[Data entries]
══════════
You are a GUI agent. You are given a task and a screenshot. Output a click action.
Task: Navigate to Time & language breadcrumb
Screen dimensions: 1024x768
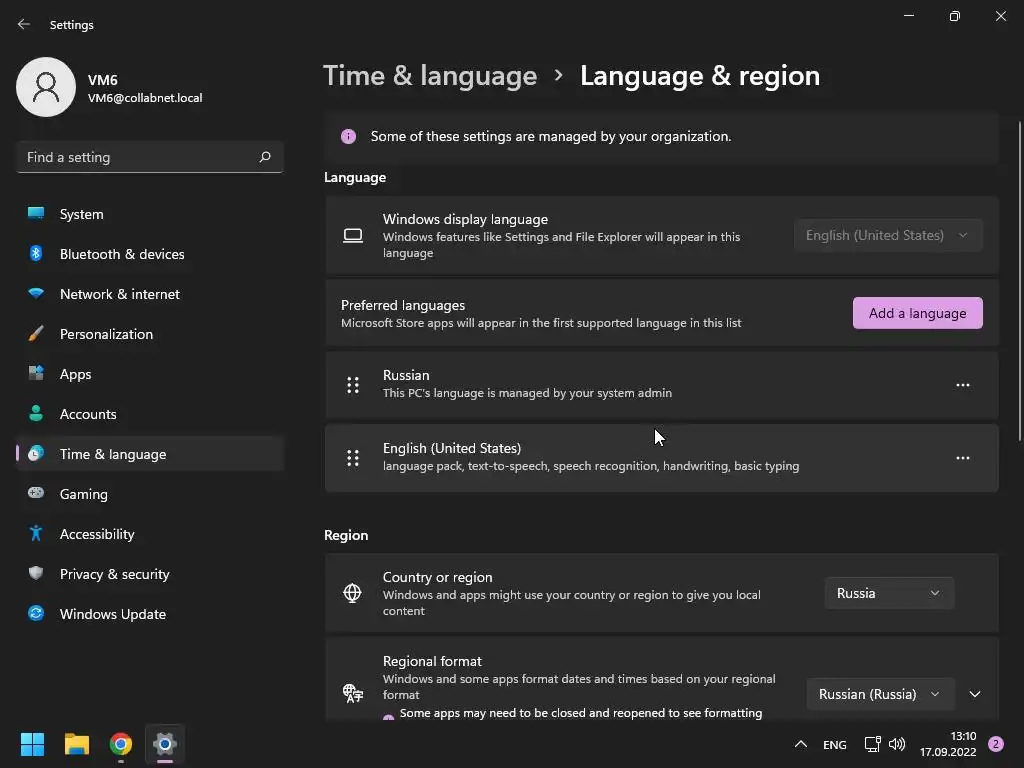(430, 76)

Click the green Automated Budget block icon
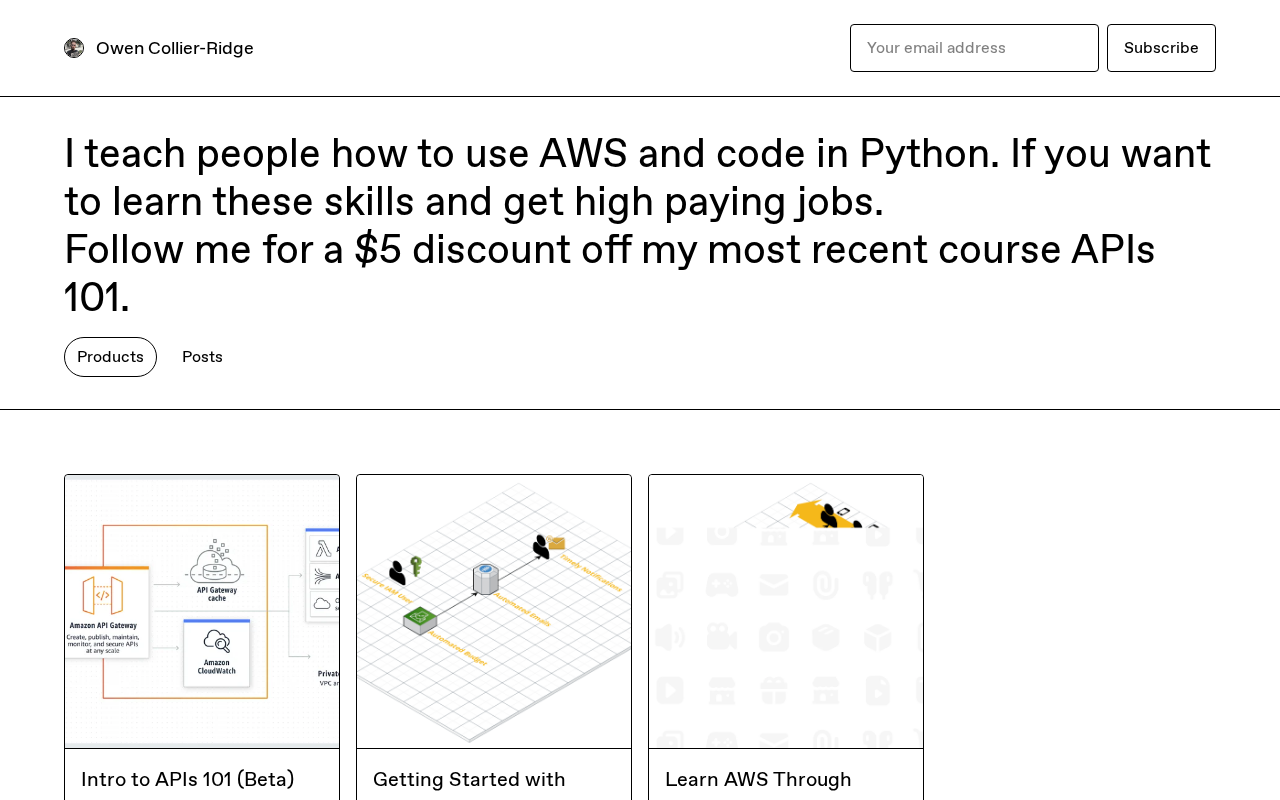click(420, 620)
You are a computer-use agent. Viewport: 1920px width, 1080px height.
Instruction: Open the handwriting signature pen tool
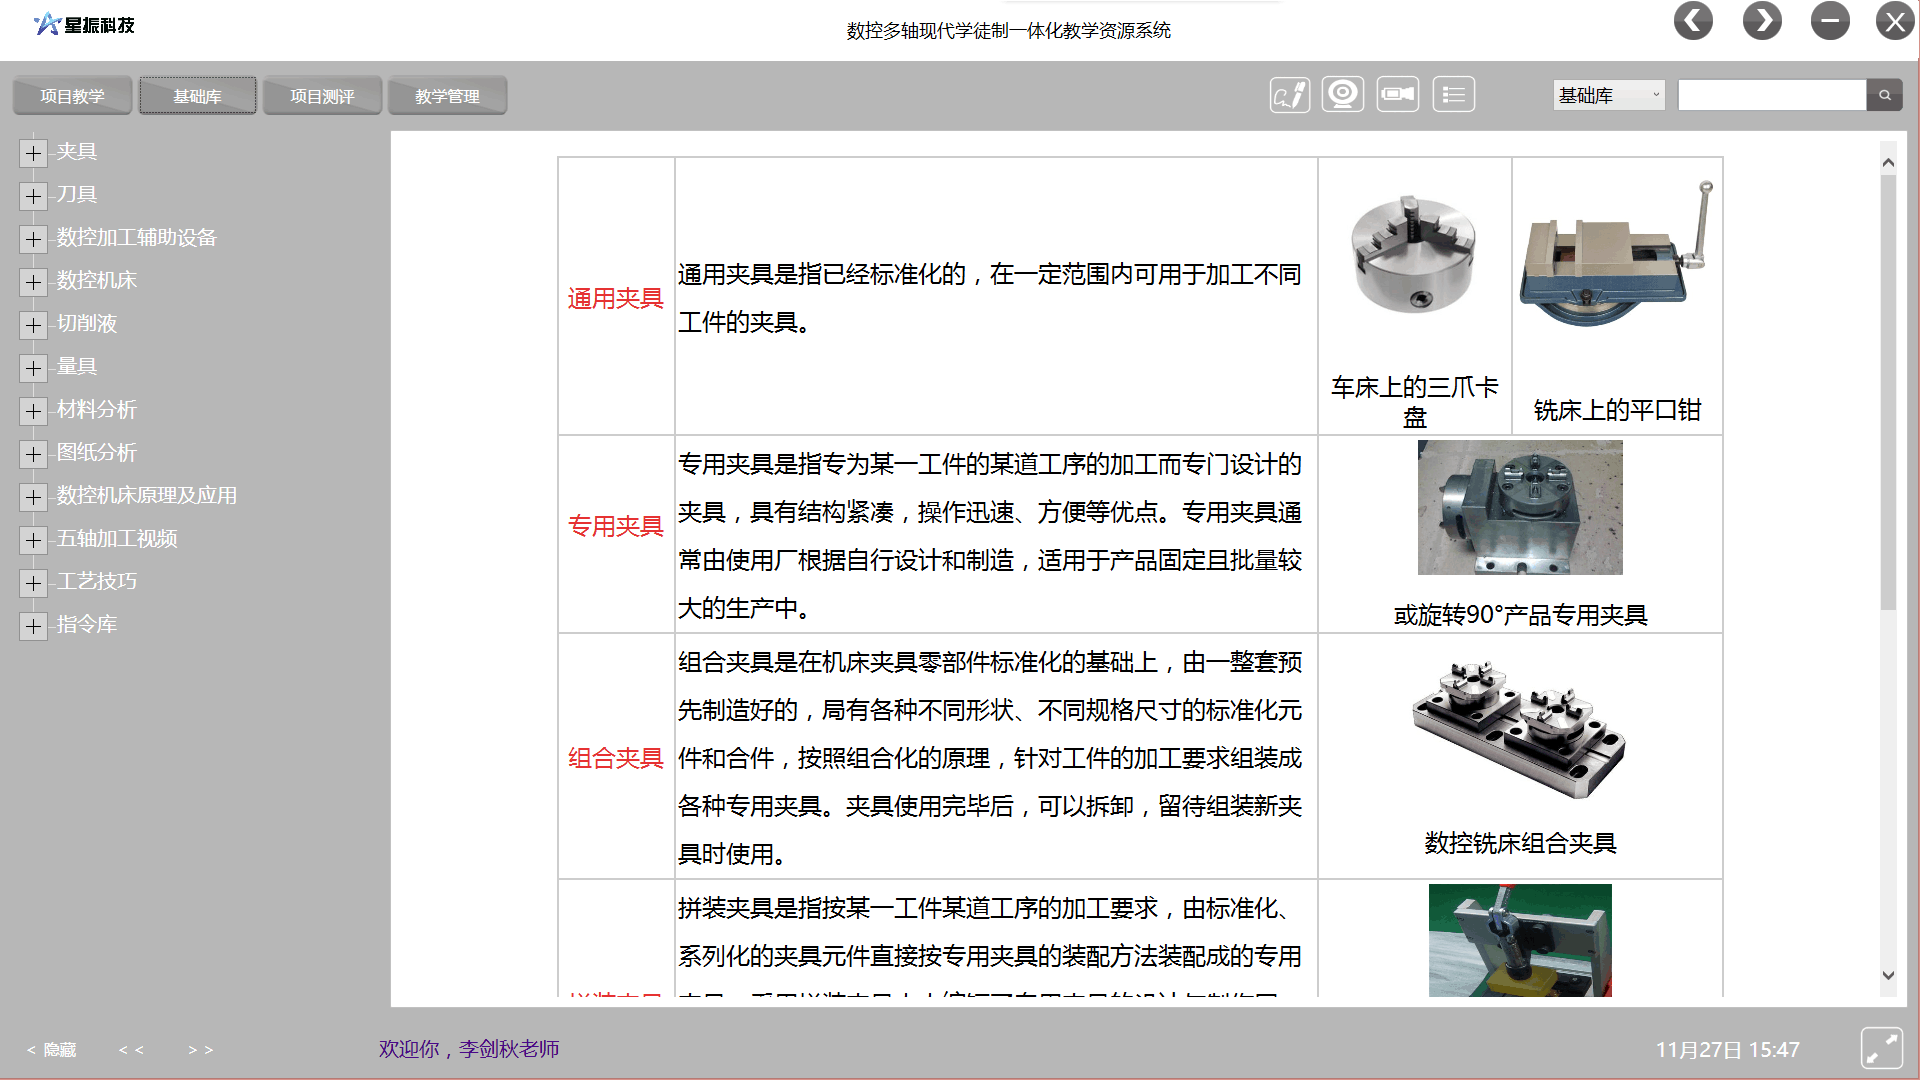(1290, 95)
══════════
Directions for this task:
Starting at the line that contains "Click the green Automated Budget block icon" and continuing through the last line, write the lines out again with "green" changed to "blue" and nothing else altered. Leave the pictures out.

Task answer:
Click the blue Automated Budget block icon
click(420, 620)
You are a computer-use agent. Viewport: 1920px width, 1080px height.
Instruction: Open the handwriting signature pen tool
(1290, 95)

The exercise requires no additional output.